Something about being around Lauren makes her want to indulge in vice. She's dying for a cigarette, which she can't quite believe. She can't think of the last time she's had a cigarette.

“Well, that's fucking great,” she says. She hands the wineglass back. “Take it away.” It's very big in Lauren's hands, very big near her face, which is small, delicate, lovely. Her eyes look darker than Sarah remembers. She seems good, Lauren. She seems happy.

“This yard is incredible,” Lauren says.

“It was the real reason we bought the house,” Sarah says. “It's so thoughtful, the way they did it. I guess it makes a difference, when you're an expert. You just see things in a different way. It would never in a million years have occurred to me to do this.” It's true.
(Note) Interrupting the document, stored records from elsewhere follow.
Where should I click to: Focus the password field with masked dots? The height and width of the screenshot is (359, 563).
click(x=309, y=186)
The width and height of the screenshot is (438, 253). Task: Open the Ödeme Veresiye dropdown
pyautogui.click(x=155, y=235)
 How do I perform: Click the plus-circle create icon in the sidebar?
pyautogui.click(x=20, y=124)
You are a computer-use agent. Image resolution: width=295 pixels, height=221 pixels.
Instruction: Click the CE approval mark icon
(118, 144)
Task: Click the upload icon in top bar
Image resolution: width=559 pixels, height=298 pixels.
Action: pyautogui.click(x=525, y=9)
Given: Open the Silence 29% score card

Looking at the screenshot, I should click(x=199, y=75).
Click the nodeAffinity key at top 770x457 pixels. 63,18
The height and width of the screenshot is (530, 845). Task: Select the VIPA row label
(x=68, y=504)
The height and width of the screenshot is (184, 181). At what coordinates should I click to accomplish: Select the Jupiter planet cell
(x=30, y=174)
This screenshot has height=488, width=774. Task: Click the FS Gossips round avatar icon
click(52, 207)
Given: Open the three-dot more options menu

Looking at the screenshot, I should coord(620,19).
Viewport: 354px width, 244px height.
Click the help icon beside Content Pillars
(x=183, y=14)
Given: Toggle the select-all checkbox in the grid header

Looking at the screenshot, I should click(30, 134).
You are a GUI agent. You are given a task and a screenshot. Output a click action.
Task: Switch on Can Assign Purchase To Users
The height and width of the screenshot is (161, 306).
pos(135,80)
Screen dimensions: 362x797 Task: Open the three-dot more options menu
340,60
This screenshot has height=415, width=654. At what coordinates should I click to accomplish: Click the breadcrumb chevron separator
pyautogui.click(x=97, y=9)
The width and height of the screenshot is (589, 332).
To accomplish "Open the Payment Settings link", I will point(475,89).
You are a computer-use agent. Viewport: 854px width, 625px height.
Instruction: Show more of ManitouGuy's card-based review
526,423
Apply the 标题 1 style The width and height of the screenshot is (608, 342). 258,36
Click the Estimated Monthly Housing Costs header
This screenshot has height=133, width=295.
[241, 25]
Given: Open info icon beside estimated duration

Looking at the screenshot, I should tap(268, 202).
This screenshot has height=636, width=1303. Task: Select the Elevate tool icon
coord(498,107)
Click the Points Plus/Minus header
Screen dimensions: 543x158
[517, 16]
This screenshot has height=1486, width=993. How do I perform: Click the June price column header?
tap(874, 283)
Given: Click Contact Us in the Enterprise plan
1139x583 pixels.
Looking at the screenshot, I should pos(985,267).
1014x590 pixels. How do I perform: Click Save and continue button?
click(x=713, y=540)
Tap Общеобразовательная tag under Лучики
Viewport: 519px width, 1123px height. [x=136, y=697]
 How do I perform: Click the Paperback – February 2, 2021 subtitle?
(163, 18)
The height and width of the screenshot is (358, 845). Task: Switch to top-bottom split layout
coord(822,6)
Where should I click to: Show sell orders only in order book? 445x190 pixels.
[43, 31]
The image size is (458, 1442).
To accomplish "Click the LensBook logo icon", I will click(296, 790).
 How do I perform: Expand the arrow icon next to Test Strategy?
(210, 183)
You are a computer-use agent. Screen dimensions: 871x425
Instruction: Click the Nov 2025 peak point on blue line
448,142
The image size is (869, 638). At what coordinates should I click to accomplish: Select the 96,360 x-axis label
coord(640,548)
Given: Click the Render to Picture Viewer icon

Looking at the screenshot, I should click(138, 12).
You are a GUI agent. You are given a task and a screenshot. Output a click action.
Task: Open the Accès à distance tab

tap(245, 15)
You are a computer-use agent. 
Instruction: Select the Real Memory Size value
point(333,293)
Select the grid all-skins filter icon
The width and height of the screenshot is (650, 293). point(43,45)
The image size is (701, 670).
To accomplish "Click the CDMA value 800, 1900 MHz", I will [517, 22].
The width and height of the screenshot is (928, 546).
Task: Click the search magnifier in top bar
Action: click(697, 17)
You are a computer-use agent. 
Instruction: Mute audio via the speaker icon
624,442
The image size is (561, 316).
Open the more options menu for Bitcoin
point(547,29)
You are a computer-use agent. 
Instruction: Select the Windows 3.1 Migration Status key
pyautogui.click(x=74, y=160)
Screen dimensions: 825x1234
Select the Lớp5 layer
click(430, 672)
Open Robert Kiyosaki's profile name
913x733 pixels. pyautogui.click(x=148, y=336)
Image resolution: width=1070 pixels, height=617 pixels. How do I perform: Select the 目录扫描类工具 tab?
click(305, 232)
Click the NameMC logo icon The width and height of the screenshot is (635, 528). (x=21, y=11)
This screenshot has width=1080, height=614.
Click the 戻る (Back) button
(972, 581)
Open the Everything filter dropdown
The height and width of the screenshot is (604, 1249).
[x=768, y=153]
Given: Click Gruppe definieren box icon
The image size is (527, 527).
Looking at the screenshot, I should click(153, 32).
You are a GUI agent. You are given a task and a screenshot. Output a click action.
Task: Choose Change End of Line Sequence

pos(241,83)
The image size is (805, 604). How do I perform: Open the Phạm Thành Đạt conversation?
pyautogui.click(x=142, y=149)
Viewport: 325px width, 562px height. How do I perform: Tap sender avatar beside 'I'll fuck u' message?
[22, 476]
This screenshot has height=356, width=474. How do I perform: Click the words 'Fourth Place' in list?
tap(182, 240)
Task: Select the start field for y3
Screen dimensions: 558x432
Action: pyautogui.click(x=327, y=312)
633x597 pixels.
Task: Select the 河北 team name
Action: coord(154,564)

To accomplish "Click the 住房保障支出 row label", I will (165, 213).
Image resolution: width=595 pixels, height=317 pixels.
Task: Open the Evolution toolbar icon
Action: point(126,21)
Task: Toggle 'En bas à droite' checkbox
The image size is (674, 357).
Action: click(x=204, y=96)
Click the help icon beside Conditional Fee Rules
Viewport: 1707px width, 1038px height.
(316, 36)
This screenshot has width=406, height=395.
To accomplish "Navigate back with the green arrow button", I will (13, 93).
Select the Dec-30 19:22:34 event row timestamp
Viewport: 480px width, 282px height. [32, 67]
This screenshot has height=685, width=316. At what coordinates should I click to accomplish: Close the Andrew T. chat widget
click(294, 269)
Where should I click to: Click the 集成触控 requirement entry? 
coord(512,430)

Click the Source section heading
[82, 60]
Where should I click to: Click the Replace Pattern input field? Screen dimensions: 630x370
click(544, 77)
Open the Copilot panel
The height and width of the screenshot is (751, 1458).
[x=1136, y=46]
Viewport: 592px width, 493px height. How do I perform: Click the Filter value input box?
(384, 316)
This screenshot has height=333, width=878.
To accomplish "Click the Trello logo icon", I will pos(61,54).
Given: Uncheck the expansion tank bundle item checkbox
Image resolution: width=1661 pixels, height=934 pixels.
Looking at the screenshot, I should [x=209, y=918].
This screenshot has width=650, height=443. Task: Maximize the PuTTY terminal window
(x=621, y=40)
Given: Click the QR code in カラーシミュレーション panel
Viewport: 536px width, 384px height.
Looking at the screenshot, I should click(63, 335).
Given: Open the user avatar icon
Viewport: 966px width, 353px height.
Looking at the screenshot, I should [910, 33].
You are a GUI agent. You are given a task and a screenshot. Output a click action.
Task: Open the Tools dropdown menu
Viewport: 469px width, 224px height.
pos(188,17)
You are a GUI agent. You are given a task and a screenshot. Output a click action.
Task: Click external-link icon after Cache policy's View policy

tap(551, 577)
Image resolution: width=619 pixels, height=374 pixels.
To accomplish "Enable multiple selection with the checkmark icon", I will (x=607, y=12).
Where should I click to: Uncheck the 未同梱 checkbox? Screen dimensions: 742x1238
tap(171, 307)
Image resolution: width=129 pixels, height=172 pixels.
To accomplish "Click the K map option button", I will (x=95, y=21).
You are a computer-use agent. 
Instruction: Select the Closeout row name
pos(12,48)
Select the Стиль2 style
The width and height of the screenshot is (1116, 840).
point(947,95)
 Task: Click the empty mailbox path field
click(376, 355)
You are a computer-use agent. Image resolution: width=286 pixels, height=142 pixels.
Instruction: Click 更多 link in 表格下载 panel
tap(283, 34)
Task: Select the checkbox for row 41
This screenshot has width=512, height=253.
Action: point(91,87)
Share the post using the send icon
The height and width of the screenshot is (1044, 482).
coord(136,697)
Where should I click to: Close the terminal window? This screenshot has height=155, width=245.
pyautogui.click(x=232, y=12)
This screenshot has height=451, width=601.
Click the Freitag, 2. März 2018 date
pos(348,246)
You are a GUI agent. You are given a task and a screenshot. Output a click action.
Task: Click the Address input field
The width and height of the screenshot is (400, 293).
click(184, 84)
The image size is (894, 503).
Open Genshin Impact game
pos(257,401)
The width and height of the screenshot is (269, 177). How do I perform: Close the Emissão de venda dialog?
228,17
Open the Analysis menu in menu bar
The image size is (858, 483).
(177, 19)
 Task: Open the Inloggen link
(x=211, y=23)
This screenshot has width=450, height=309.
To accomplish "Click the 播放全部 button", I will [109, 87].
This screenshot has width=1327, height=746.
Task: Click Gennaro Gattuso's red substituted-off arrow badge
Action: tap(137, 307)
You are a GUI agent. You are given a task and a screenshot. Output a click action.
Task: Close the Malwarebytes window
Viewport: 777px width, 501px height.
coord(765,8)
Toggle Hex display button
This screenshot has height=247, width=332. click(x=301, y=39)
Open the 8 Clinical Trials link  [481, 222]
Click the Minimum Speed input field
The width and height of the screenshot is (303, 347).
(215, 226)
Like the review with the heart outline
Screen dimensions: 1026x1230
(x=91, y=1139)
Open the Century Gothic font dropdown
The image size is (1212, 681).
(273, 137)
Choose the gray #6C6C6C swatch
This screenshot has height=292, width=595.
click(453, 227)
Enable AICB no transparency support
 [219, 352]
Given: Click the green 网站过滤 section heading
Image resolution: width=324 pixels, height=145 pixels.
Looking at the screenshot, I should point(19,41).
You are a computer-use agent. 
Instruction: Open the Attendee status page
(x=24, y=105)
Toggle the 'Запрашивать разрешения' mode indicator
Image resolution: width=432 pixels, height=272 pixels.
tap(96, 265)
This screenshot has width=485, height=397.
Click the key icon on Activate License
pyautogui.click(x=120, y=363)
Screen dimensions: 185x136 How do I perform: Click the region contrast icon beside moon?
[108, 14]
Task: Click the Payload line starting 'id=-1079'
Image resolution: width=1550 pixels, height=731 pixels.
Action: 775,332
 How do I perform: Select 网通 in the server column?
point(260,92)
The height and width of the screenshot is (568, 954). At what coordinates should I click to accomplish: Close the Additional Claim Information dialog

The asymmetry of the yard, the way it's all chopped
up into zones, runs counter to what she'd have thought would make the small garden feel bigger, but it's brilliant, and the place feels like it just goes on forever. And here, in the middle of it, the big birthday present: a swing set. Custom made, to save them the trek to the playground a few blocks over, good for just running out and getting a quick bit of play in. It's very simple and slender, as not to take up too much space: a pair of swings, one for a baby, one for a big kid, though the bucket seat for baby can be replaced. The woodworker who built it showed her how easy it will be, when the time comes. The frame of the swing doubles as a ladder, which Henry had been more delighted about than the swing, actually, climbing, reaching up toward the sky, grabbing at nothing, lost in his own, fluid reality.

“It's wonderful,” Lauren says. “When you go on vacation to the Hamptons, I should come here to stay. Central air, this backyard, I can't ask for more from a trip.”

“You should come out to see us,” Sarah says. “The house is huge. And without the husbands there it's going to be so empty. Take the train out. There's a pool.” She's looking forward to the ten days on Long Island, the sweet coolness of the evening breeze, the silence of the afternoons. She's booked some time with a real estate agent while they're out there, just in case. She always has a good time with Fiona, but loves the idea of Lauren there with them.

“I should,” Lauren says. “It's not easy, this time of year. It's summer and a lot of people are out, but there's still a demanding production schedule in place. September is a huge month for us.”

“Of course,” Sarah says. Maybe it's for the best. She's not entirely certain, but she thinks it may be the case that Fiona is not that fond of Lauren. But Fiona is excellent at pretending.

“Say, how are Huck and Lulu? I was sort of looking forward to seeing them at this party.”

“You just missed them. Huck likes to make a big fuss about commuting out here from the city. They're the same.”

“Of course they are,” Lauren says. “Tell them I said hi, though. I'll send your mom my new book, when it's out. She'll get a kick out of it.”

“How's your family?”

“The same,” Lauren says. “They're fine. Ben and Alexis are having a baby.”

“Your parents must be psyched.” Sarah doesn't say what she thinks, which is that Lauren must be relieved that her brother is taking the pressure off her. She's never fully understood the complexities of Lauren's relationship with her parents. She's met them. She remembers them as perfectly pleasant. She can't understand, but then, unhappy families, et cetera.

“Oh, they are,” Lauren says. “They're planning a baby shower that's only slightly less complicated than a royal wedding.” She takes another sip of the wine.